Collected data:

────

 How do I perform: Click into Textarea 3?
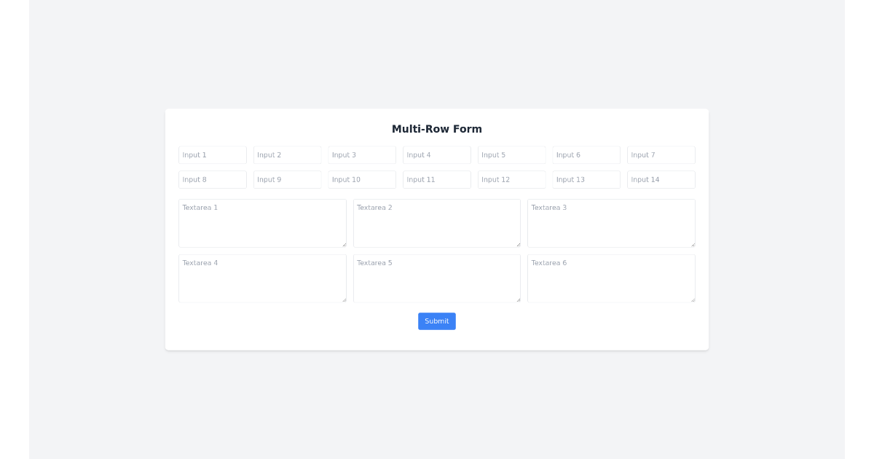[x=611, y=222]
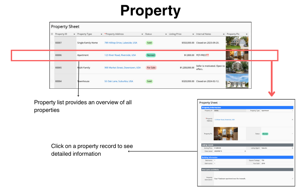Click the Rented status badge in the list
The image size is (301, 193).
[151, 55]
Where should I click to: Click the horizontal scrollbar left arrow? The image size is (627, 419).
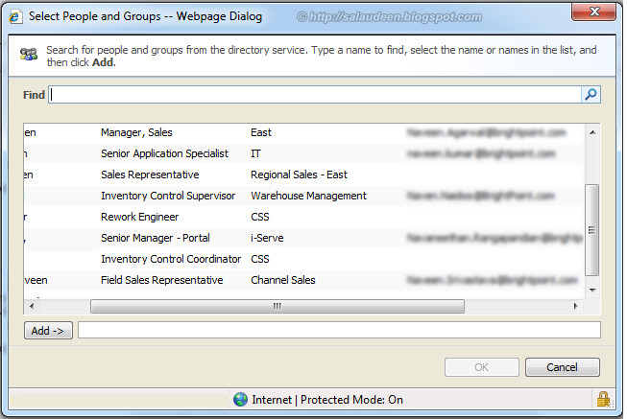(x=31, y=306)
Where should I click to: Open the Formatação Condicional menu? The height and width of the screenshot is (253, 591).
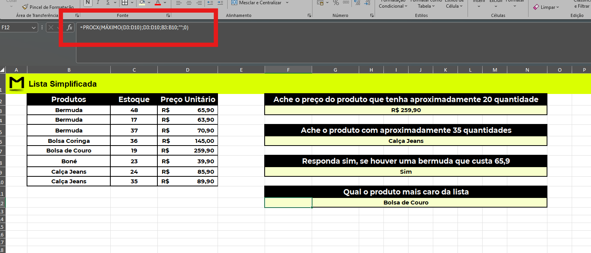point(392,4)

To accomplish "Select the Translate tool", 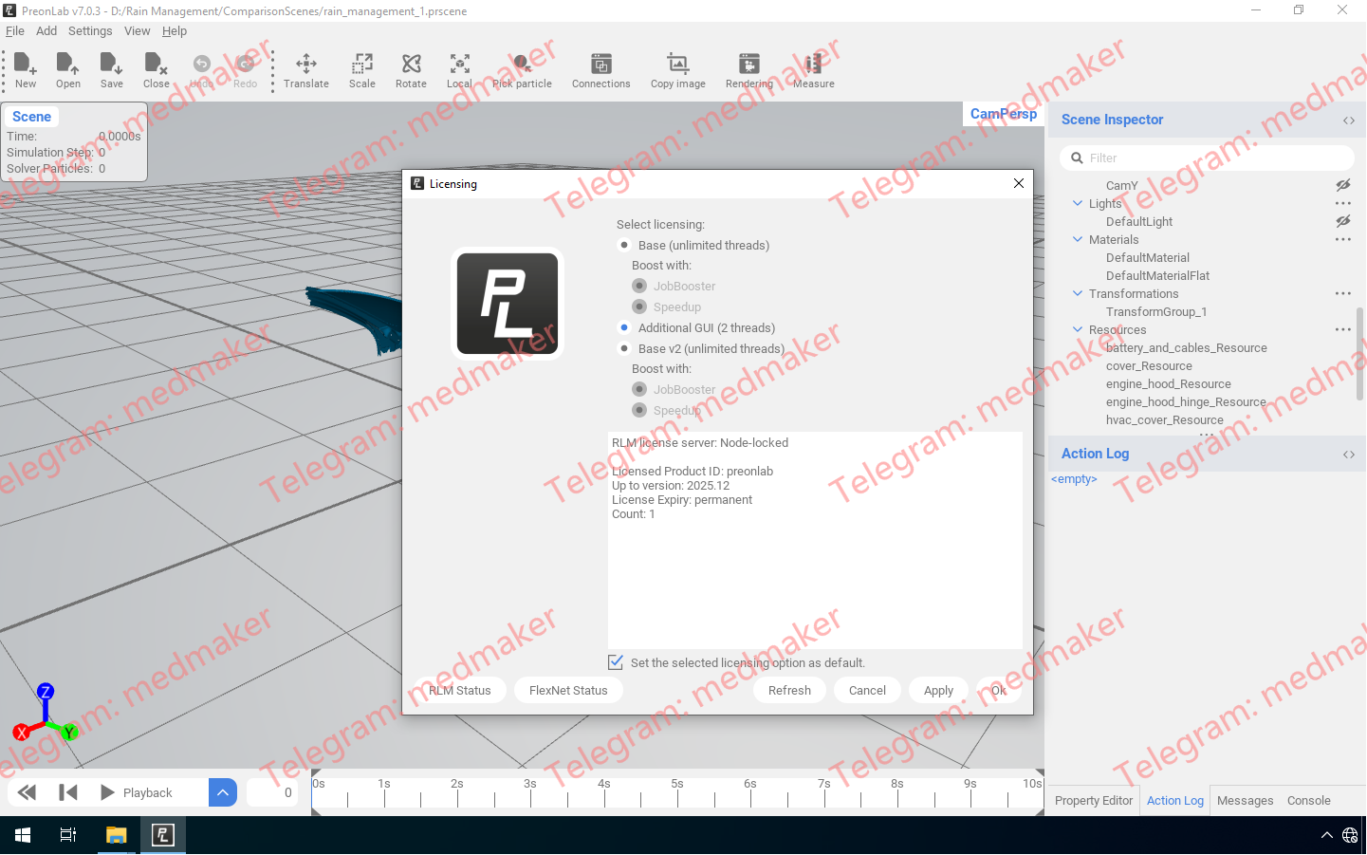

────

What needs to be done → Please copy the lines exactly, beginning at the one containing "Where should I click to: Click" and ending at the last line of the records above, both included, with the pictures left out.

Reply to the exercise →
Where should I click to: Click the horizontal scrollbar left arrow? The image size is (627, 419).
(x=31, y=306)
Where should I click to: Open the Formatação Condicional menu? The height and width of the screenshot is (253, 591).
point(392,4)

To accomplish "Select the Translate tool", 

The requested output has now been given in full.